用户可以通过spark.udf功能添加自定义函数,实现自定义功能
1.UDF
步骤:
- 创建DataFrame
scala> val df = spark.read.json("data/user.json")
df: org.apache.spark.sql.DataFrame = [age: bigint, username: string]
- 注册UDF
scala> spark.udf.register("addName",(x:String)=> "Name:"+x)
res9: org.apache.spark.sql.expressions.UserDefinedFunction = UserDefinedFunction(<function1>,StringType,Some(List(StringType)))
- 创建临时表
scala> df.createOrReplaceTempView("people")
- 应用UDF
scala> spark.sql("Select addName(name),age from people").show()
2 UDAF
2.1 UDAF原理
需求:计算平均工资
一个需求可以采用很多种不同的方法实现需求
1) 实现方式 - RDD
val conf: SparkConf = new SparkConf().setAppName("app").setMaster("local[*]")
val sc: SparkContext = new SparkContext(conf)
val res: (Int, Int) = sc.makeRDD(List(("zhangsan", 20), ("lisi", 30), ("wangw", 40))).map {
case (name, age) => {
(age, 1)
}
}.reduce {
(t1, t2) => {
(t1._1 + t2._1, t1._2 + t2._2)
}
}
println(res._1/res._2)
// 关闭连接
sc.stop()
2) 实现方式 - 累加器
class MyAC extends AccumulatorV2[Int,Int]{
var sum:Int = 0
var count:Int = 0
override def isZero: Boolean = {
return sum ==0 && count == 0
}
override def copy(): AccumulatorV2[Int, Int] = {
val newMyAc = new MyAC
newMyAc.sum = this.sum
newMyAc.count = this.count
newMyAc
}
override def reset(): Unit = {
sum =0
count = 0
}
override def add(v: Int): Unit = {
sum += v
count += 1
}
override def merge(other: AccumulatorV2[Int, Int]): Unit = {
other match {
case o:MyAC=>{
sum += o.sum
count += o.count
}
case _=>
}
}
override def value: Int = sum/count
}
3) 实现方式 - UDAF - 弱类型
强类型的Dataset和弱类型的DataFrame都提供了相关的聚合函数, 如 count(),countDistinct(),avg(),max(),min()。除此之外,用户可以设定自己的自定义聚合函数。
- 通过继承
UserDefinedAggregateFunction
来实现用户自定义弱类型聚合函数。 - 从Spark3.0版本后,
UserDefinedAggregateFunction
已经不推荐使用了。可以统一采用强类型聚合函数Aggregator
- 弱类型的特点就是只能通过ROW的索引获取对应的字段,强类型可以直接通过类的属性获取
/*
定义类继承UserDefinedAggregateFunction,并重写其中方法
*/
class MyAveragUDAF extends UserDefinedAggregateFunction {
// 聚合函数输入参数的数据类型
def inputSchema: StructType = StructType(Array(StructField("age",IntegerType)))
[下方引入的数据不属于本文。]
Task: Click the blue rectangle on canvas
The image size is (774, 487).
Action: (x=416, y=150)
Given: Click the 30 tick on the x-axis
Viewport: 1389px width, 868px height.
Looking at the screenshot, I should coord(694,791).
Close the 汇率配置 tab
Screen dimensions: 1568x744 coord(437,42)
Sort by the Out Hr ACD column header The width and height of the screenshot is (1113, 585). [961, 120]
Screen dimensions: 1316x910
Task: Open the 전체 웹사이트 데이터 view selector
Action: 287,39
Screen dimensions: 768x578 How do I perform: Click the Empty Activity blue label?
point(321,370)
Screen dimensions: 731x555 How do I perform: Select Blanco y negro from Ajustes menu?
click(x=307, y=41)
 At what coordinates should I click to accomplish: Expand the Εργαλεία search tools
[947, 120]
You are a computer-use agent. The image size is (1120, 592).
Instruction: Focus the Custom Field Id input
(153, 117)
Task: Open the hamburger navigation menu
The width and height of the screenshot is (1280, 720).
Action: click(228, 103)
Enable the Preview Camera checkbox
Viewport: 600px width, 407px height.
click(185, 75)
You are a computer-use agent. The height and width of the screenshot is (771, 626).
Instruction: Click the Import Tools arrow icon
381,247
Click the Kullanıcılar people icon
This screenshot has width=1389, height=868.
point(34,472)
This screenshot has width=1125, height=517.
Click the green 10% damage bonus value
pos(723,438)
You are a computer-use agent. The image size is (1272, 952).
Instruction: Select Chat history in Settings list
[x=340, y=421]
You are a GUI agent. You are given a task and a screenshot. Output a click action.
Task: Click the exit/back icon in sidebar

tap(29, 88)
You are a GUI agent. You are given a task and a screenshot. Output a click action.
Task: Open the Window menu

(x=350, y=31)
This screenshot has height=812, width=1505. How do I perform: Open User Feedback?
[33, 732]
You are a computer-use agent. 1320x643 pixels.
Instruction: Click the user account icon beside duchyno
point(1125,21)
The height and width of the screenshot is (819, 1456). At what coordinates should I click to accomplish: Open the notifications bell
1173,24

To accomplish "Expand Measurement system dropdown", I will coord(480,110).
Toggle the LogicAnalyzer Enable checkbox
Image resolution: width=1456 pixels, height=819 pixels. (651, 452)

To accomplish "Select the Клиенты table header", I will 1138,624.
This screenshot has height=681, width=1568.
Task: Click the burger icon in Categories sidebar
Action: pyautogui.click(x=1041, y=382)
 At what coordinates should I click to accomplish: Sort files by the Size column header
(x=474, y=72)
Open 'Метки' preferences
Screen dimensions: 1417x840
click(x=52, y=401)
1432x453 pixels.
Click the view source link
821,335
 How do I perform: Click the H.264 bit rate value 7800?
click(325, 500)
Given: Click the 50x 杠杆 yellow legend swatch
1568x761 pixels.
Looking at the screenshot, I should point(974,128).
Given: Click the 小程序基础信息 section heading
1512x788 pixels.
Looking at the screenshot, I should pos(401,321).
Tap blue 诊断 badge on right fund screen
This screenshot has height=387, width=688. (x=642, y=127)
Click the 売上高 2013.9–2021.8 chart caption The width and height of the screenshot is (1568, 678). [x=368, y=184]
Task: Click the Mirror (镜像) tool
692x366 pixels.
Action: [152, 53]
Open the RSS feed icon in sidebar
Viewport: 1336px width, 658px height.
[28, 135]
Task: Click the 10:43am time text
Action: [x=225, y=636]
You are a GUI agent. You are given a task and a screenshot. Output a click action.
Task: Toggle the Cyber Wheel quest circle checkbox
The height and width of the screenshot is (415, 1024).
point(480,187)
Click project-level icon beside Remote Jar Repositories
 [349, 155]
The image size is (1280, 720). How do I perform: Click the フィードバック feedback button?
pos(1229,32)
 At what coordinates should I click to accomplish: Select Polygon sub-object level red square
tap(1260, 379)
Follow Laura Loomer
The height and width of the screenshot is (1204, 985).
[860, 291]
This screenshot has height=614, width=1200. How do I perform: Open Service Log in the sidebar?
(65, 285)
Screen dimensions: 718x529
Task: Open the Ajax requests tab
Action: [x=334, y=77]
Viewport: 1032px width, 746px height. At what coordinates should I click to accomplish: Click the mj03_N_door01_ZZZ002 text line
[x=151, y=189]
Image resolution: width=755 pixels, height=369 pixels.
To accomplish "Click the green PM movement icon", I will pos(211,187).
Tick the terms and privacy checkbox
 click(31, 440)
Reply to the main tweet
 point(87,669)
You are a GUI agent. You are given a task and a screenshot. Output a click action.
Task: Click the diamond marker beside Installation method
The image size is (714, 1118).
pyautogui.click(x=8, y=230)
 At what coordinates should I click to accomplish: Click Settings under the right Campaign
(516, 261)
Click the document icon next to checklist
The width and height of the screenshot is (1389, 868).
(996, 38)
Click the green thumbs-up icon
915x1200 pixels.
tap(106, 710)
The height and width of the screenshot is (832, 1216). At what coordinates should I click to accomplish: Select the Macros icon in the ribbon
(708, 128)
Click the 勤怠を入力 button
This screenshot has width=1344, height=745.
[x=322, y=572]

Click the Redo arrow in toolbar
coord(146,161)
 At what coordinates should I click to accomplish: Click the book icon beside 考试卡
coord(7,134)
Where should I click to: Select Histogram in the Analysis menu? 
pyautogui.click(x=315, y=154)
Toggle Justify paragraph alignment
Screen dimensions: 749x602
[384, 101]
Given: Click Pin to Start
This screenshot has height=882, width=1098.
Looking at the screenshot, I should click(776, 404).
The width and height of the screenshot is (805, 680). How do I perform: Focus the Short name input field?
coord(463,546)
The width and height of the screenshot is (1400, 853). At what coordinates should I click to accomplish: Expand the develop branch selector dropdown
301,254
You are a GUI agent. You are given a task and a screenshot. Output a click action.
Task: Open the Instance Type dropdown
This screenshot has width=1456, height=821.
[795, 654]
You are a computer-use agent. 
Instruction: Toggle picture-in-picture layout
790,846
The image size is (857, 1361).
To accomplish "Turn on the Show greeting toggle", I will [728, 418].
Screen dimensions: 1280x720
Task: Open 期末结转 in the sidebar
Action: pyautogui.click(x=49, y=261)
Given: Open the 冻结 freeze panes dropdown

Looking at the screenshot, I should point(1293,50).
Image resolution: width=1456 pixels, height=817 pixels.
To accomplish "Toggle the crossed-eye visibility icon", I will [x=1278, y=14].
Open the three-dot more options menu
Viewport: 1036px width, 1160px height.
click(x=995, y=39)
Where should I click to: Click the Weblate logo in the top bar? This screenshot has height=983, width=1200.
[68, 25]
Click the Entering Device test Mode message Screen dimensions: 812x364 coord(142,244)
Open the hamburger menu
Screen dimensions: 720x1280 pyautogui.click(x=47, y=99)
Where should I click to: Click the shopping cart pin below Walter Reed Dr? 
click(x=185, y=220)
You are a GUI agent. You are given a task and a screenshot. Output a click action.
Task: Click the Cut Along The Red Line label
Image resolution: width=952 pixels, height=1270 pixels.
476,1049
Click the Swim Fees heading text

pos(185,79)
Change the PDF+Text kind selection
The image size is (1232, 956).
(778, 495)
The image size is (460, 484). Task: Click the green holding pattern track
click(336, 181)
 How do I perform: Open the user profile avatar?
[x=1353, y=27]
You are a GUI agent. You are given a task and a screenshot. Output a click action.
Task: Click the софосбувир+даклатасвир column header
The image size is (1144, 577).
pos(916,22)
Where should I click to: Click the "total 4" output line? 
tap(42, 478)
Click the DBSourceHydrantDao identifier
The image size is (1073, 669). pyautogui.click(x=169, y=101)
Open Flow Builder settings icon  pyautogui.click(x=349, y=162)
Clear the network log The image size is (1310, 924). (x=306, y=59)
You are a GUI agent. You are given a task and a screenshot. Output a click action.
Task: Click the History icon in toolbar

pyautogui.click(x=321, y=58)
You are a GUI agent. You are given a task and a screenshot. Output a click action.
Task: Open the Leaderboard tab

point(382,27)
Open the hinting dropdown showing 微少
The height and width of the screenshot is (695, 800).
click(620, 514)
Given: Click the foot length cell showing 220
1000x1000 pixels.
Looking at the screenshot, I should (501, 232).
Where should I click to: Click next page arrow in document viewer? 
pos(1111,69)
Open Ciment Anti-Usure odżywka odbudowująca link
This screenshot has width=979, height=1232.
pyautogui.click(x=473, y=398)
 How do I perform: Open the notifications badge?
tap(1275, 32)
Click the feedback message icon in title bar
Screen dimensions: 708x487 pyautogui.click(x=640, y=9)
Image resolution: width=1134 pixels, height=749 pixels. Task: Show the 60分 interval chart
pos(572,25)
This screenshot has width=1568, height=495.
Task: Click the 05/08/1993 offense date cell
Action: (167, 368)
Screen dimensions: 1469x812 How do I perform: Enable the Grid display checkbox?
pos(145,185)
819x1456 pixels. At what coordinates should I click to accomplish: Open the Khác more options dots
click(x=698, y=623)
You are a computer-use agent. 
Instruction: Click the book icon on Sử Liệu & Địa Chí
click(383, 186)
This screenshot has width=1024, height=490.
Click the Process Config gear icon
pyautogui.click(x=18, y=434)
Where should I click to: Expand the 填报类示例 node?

// 聚合函数缓冲区中值的数据类型(age,count)
def bufferSchema: StructType = {
StructType(Array(StructField("sum",LongType),StructField("count",LongType)))
}
// 函数返回值的数据类型
def dataType: DataType = DoubleType
// 稳定性:对于相同的输入是否一直返回相同的输出。
def deterministic: Boolean = true
// 函数缓冲区初始化
def initialize(buffer: MutableAggregationBuffer): Unit = {
// 存年龄的总和
buffer(0) = 0L
// 存年龄的个数
buffer(1) = 0L
}
// 更新缓冲区中的数据
def update(buffer: MutableAggregationBuffer,input: Row): Unit = {
if (!input.isNullAt(0)) {
buffer(0) = buffer.getLong(0) + input.getInt(0)
buffer(1) = buffer.getLong(1) + 1
}
}
// 合并缓冲区
def merge(buffer1: MutableAggregationBuffer,buffer2: Row): Unit = {
buffer1(0) = buffer1.getLong(0) + buffer2.getLong(0)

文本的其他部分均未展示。